The only difficulty arises from the cross-petition of the
defendants, incorporated with their answer, in which they demand
that their title be quieted, and that plaintiffs be enjoined from
setting up or making any claim to the property. If this were an
original petition by defendants in possession, to remove a cloud
from their title, it is entirely possible that the court might find
that they had been guilty of such laches as would dissentitle them
to recover; but the petition of plaintiffs in the case is an
ordinary petition in ejectment, praying for possession of the land
as against the defendants, for damages, and for an injunction
pending trial. The case was tried by the court without a jury, as
an ordinary action of ejectment, and recovery decreed in favor of
the plaintiffs for possession of the property, with costs. No
mention was made in the opinion or judgment of the cross-petition
of the defendants.
We do not see how the case can be treated other than as an
ordinary action of ejectment. In the case of
Cheesebrough v.
Parker, 25 Kan. 566, it was held that, where, under the
practice in Kansas, an action is commenced for the recovery of real
estate, the right of the plaintiff to demand a second trial under
the statute is not taken away by the addition to the petition of a
claim for mesne profits, nor by the fact that the defendants set up
an equitable defense and claimed equitable relief in the answer. In
delivering the opinion of the court, MR. JUSTICE BREWER, now of
this Court, observed: "Under a general denial" (in an action of
ejectment)
"every possible defense may be interposed. If, instead of such
general denial, the defendant sets out in detail an equitable
defense, this does not change the character of the action or
abridge the rights of the plaintiff. It is a grand mistake to
suppose that, by setting
Page 198 U. S. 170
up in an answer an equitable defense to an action for the
recovery of real estate, either the plaintiffs' right to a jury
trial, or a second trial, under the statute, can be abridged.

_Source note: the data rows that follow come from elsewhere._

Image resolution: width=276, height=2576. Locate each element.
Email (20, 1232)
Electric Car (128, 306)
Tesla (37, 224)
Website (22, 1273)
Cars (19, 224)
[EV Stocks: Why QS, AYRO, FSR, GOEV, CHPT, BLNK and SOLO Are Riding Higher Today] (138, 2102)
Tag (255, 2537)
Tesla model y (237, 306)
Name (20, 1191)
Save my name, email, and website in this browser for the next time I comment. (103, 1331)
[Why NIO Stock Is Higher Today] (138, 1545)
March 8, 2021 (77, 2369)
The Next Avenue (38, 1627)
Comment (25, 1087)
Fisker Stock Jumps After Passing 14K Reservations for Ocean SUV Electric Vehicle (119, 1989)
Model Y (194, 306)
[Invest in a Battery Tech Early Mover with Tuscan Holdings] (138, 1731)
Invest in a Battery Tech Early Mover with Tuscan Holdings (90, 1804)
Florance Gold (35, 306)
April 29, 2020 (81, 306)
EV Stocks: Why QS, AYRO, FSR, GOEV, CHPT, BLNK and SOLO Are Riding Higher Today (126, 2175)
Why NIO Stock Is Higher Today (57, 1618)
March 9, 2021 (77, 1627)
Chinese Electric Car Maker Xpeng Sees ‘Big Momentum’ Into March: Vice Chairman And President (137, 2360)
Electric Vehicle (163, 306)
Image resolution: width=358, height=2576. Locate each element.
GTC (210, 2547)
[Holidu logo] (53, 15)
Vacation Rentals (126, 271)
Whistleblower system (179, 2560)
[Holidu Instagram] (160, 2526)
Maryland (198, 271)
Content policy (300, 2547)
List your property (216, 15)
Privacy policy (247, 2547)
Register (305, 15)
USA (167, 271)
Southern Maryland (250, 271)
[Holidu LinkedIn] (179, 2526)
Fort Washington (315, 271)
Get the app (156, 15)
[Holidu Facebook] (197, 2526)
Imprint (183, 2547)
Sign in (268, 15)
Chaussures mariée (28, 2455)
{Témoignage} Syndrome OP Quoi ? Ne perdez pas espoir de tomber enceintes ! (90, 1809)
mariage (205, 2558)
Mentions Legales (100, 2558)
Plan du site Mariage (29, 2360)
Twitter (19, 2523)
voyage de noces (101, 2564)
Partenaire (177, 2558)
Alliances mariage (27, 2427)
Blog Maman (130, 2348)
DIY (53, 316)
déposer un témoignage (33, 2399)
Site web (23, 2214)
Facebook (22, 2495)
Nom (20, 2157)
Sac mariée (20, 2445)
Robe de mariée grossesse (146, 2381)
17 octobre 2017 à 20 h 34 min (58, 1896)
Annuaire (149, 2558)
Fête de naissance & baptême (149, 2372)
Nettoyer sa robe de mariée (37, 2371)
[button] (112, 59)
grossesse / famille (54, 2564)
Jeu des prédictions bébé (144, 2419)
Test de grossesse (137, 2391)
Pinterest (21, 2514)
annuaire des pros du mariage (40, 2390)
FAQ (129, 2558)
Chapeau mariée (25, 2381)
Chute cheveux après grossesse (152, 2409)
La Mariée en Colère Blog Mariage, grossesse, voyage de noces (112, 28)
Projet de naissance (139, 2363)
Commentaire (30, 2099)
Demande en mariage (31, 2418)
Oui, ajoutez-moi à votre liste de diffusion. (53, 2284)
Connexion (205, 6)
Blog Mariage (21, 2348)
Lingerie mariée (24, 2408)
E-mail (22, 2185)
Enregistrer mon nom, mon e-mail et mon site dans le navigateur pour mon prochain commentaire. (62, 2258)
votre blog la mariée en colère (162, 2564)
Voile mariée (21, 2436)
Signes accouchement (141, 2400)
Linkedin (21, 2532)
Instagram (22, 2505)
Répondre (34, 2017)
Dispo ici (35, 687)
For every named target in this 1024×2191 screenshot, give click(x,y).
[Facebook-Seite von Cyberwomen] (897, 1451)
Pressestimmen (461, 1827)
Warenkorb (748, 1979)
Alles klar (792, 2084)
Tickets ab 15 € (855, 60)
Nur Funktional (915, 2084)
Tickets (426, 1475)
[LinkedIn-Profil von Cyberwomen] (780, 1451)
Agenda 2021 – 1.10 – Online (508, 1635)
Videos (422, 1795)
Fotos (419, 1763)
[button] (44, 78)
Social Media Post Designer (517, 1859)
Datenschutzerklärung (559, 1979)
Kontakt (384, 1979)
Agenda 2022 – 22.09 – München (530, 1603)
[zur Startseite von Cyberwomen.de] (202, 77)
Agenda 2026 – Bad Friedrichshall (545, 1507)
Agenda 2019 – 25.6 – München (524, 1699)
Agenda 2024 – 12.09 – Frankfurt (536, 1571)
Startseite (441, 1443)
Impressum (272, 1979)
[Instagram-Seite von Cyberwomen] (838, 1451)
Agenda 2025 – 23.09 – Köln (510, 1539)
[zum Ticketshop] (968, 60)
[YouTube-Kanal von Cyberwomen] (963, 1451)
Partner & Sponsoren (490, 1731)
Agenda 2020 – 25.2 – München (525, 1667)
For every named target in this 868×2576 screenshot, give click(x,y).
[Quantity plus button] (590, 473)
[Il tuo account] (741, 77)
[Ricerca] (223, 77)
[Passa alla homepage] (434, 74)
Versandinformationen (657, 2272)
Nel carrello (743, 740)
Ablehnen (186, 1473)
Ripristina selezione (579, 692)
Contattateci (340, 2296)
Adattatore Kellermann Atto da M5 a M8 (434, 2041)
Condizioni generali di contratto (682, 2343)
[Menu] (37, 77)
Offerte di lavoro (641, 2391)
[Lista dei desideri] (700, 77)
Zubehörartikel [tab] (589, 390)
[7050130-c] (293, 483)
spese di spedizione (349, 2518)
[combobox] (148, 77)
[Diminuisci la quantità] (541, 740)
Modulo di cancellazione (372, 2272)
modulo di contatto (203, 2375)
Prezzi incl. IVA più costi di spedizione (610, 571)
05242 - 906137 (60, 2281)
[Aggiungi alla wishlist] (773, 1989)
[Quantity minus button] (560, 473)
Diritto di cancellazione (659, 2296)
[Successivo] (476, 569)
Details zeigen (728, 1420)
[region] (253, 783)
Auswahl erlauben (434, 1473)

Whatever effect such defense may have upon defendants' rights, the
plaintiffs' are unchanged. They have commenced an action under the
statute for the recovery of real property, and no rights given by
such statute can be taken away by the character or form of the
defense."
The substance of the opinion is that an action of ejectment must
be tried as at law, notwithstanding that an equitable claim or
defense is set up by one of the parties.
Had the plaintiffs taken possession of the land under their
guardian's deed, and an action been brought by the Indian, they
might perhaps have pleaded in defense laches or the statute of
limitations; but as the property remained vacant and unimproved for
over twenty years, we do not see why the defendants do not stand in
a position to avail themselves of the fact that the plaintiffs'
only title is derived from a void deed, especially in view of the
fact that the defendant Washington shows a patent to the land to
his mother, Susan Whitefeather, and that he is her only heir. The
record presents the curious anomaly of a recovery by plaintiffs,
who have neither title nor prior possession, against defendants,
who have both.
Had the defendants, after taking possession, filed a bill to
quiet their title and remove the cloud created by the guardian's
deed, a different question would have been presented.
The judgment of the Supreme Court of Kansas is therefore
reversed, and the cause remanded to that court for further
proceedings not inconsistent with this opinion.